_Task directions_
How many lines of the entries below contain the string "dimensions", matching case exactly? Reply with the count alone.

_Excerpt from a dataset_
[start]

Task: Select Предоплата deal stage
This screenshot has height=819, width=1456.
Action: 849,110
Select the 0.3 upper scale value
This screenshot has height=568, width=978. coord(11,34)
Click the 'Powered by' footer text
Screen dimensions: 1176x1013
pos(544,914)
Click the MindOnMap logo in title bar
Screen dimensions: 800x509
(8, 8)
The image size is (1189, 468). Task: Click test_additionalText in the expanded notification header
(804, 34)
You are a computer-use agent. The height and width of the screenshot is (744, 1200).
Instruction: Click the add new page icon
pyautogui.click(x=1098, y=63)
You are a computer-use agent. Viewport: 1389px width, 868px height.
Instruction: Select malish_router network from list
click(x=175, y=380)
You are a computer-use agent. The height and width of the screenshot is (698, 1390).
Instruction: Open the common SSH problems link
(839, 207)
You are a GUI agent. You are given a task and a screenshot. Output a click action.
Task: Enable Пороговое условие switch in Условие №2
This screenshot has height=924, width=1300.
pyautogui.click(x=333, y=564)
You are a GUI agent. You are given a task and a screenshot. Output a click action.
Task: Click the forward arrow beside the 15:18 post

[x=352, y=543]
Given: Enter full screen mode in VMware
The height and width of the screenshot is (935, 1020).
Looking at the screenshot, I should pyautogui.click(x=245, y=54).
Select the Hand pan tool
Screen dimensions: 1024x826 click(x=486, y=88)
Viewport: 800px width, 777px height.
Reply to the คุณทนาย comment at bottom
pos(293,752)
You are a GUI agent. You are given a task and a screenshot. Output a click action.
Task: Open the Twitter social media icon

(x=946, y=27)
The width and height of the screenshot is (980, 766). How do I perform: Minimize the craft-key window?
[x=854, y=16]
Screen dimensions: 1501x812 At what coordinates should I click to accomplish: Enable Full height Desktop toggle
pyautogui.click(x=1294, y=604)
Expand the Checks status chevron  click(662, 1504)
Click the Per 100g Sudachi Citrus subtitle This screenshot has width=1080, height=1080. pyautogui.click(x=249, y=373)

[end]

_Solution to this task_
4